Uma cacatua-das-palmeiras deixou com sucesso um ninho artificial na Austrália, em um resultado comemorado por conservacionistas no norte de Queensland. O filhote da espécie, considerada ameaçada no país, saiu de uma cavidade feita em tronco e instalada em árvore para reprodução. O caso foi registrado no âmbito do projeto Breeding Habitat Restoration Project, conduzido pela People For Wildlife em parceria com os Apudthama Traditional Owners e a especialista Christina Zdenek.
De acordo com informações da Mongabay Global, o episódio foi relatado em março de 2026, após a instalação de uma das 29 estruturas criadas para ampliar as chances de reprodução da ave. Embora o caso ocorra na Austrália, a recuperação de ninhos para aves que dependem de árvores antigas também dialoga com desafios de conservação no Brasil, onde psitacídeos e outras espécies usam cavidades naturais para reprodução.
A cacatua-das-palmeiras, de nome científico Probosciger aterrimus, vive na Austrália e na ilha vizinha da Nova Guiné. Em território australiano, a espécie está restrita a uma área de floresta tropical e savana na remota Península do Cabo York, no norte de Queensland. Segundo o texto original, ela está entre os papagaios mais ameaçados do país, com possivelmente menos de 2.000 indivíduos na natureza.
Por que a saída do filhote do ninho artificial é relevante?
O resultado é considerado importante porque a espécie tem reprodução lenta e depende de cavidades naturais em árvores antigas para nidificar. As fêmeas põem apenas um ovo aproximadamente a cada dois anos. Para fazer o ninho, o casal escolhe com cuidado uma cavidade em árvore madura e monta uma plataforma profunda com gravetos, onde o ovo é depositado.

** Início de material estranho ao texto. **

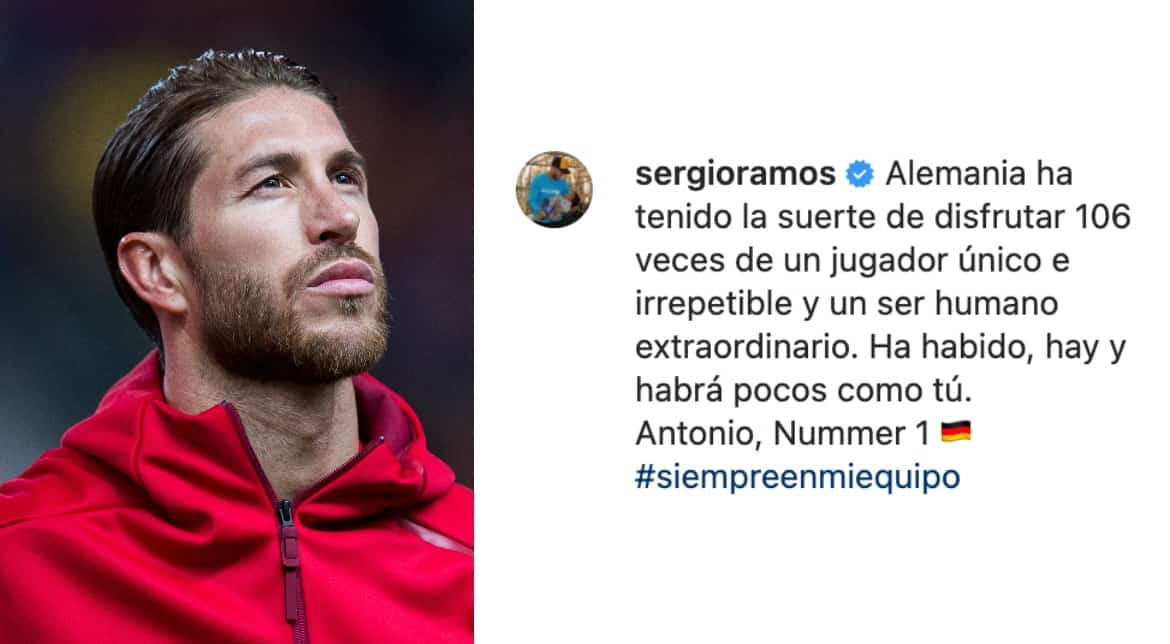The height and width of the screenshot is (644, 1170).
Task: Click the blue verified badge icon
Action: (860, 175)
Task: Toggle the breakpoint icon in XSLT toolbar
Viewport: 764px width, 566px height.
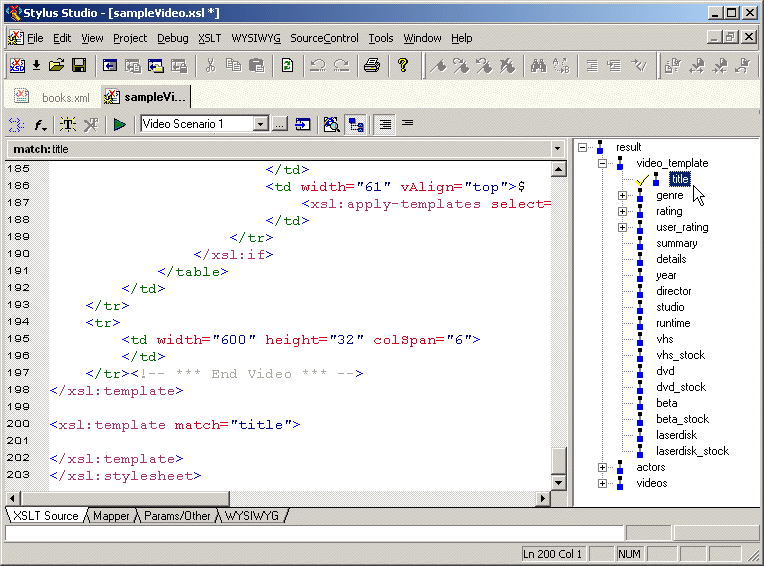Action: pos(67,124)
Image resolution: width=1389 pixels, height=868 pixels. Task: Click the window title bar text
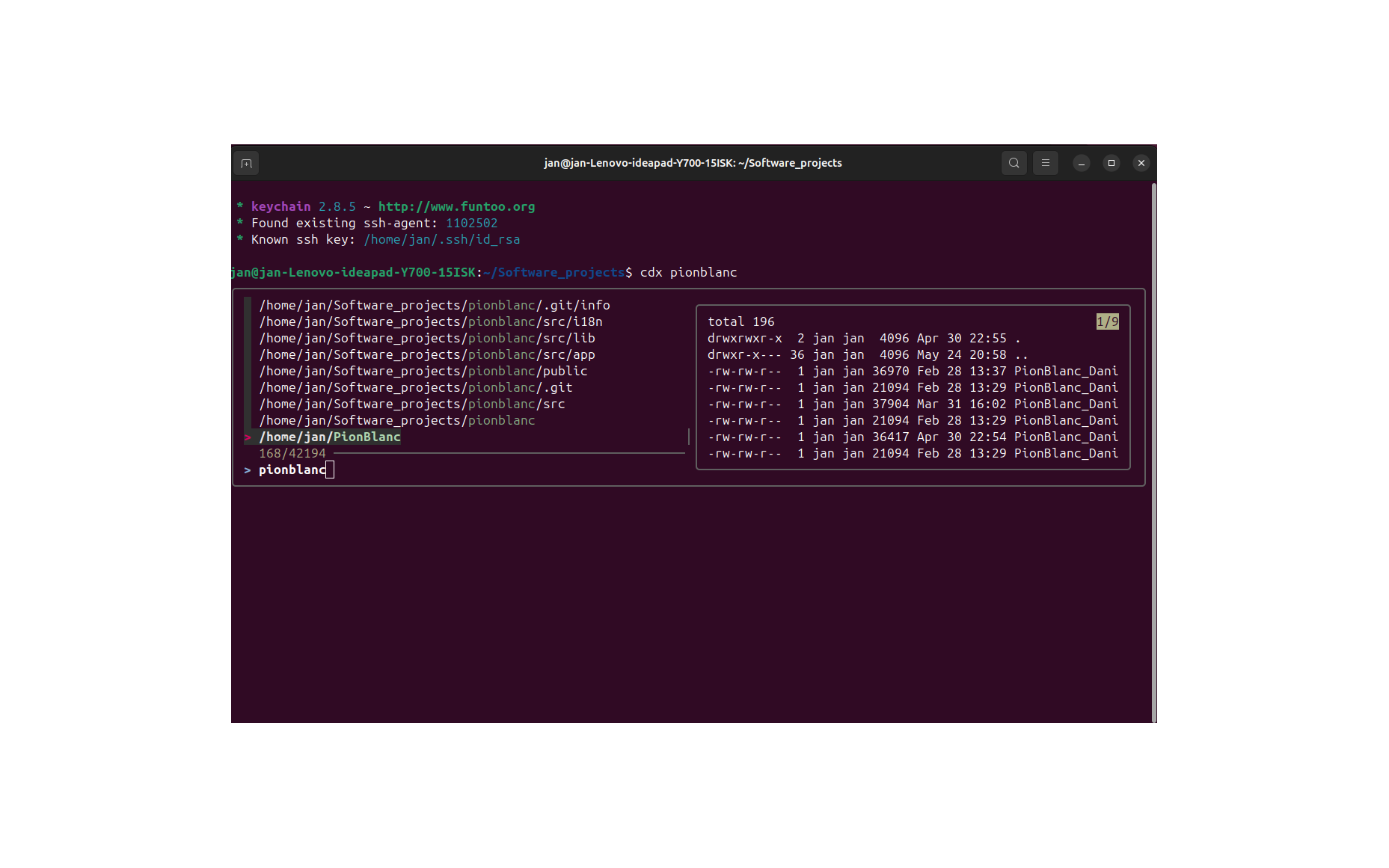pyautogui.click(x=693, y=163)
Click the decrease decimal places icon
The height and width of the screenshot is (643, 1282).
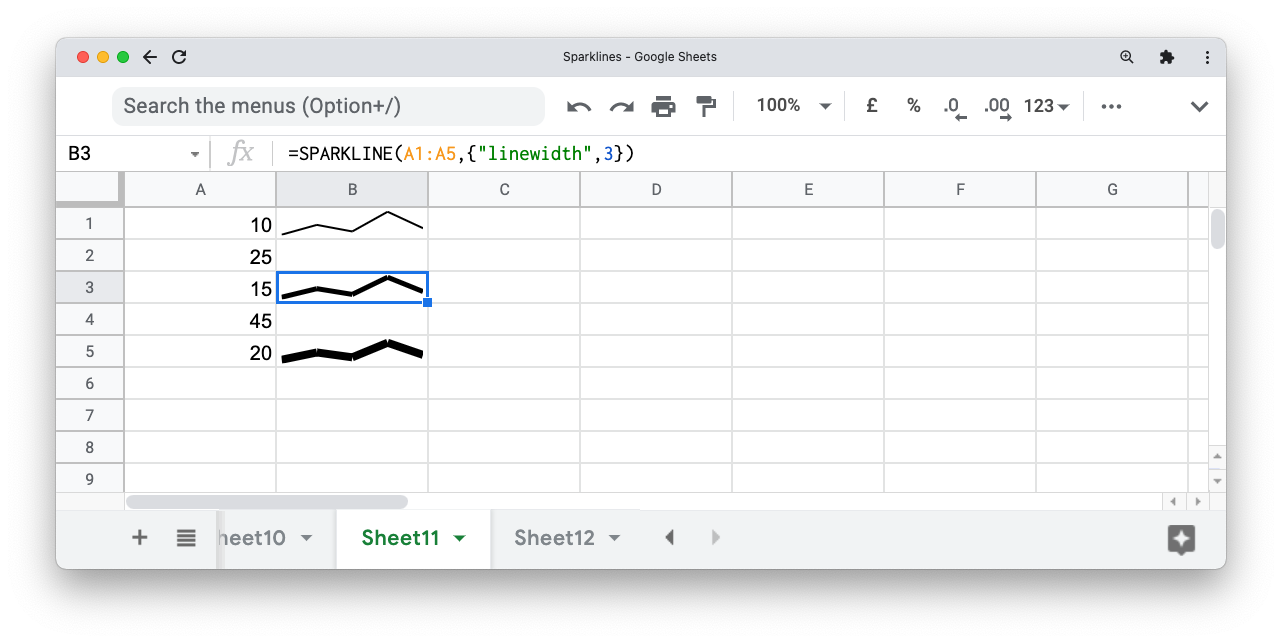click(x=953, y=105)
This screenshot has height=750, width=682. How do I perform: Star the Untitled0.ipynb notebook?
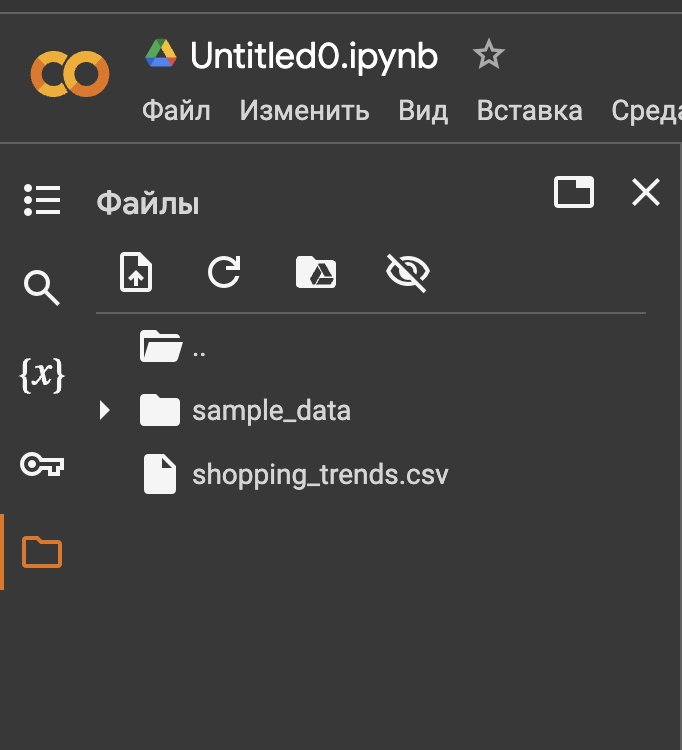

A perda dessas cavidades naturais é apontada como uma das principais ameaças à espécie. Segundo Christina Zdenek, em declaração por e-mail citada pela Mongabay, esses ninhos naturais foram perdidos principalmente por causa de incêndios excepcionalmente intensos e da remoção de vegetação para mineração de bauxita. Em resposta a esse cenário, a equipe desenvolveu cavidades artificiais e estruturas melhoradas com base em anos de pesquisa e em conhecimento local.
Como o projeto foi desenvolvido e monitorado?
O ninho de onde saiu o filhote fazia parte de um conjunto de 29 espaços instalados pelo projeto de restauração de habitat reprodutivo. De acordo com a reportagem, a equipe se surpreendeu quando um casal pôs um ovo em uma dessas cavidades apenas um mês após a instalação. O local foi acompanhado com câmeras remotas, que registraram o momento em que o filhote deixou o ninho.
“Witnessing a successful fledgling event is rare as it is,” Zdenek said, “but to do so out of a hollow erected by humans … that’s incredible!”
O texto também destaca características marcantes da espécie. A ave é descrita como um grande papagaio de plumagem preto-acinzentada, manchas vermelhas nas faces e uma crista proeminente. Durante o cortejo, os machos produzem ferramentas com gravetos e vagens de sementes para tamborilar em árvores ocas.
Qual é o papel ecológico da cacatua-das-palmeiras?
Além do valor para a conservação, a espécie exerce função ecológica relevante. Em declaração à BBC reproduzida pela Mongabay, Robert Heinsohn, da Australian National University, afirmou que essas aves dispersam sementes da floresta tropical e conseguem abrir algumas das maiores vagens graças ao tamanho e à força do bico.
“They disperse the rainforest seeds,” Robert Heinsohn of Australian National University told U.K. state broadcaster BBC. “They have these massive great beaks, and they’re the only creatures that can break into some of the larger seed pods.”
Os principais pontos mencionados no projeto incluem:
- 29 cavidades artificiais criadas para reprodução;
- parceria entre People For Wildlife, Apudthama Traditional Owners e Christina Zdenek;
- monitoramento remoto do ninho com câmeras;
- foco em compensar a perda de cavidades naturais.
A equipe afirmou esperar que o caso represente o início de uma recuperação para a cacatua-das-palmeiras na Austrália. Segundo a reportagem, a intenção é ampliar o projeto caso haja financiamento disponível. Em comunicado citado no texto original, o diretor-executivo da People For Wildlife, Daniel Natusch, classificou o resultado como reflexo de um trabalho conjunto entre proprietários tradicionais, cientistas e conservacionistas voltado à sobrevivência da espécie. Para o leitor brasileiro, o caso chama atenção por reforçar a importância da conservação de árvores maduras e cavidades naturais, essenciais para a reprodução de várias aves em diferentes biomas.
“This is truly hard work paying off,” PFW executive director Daniel Natusch said in a press release. “It’s a testament to the power of collaboration between Traditional Owners, scientists, and conservationists to ensure the survival of one of Australia’s most fascinating birds.”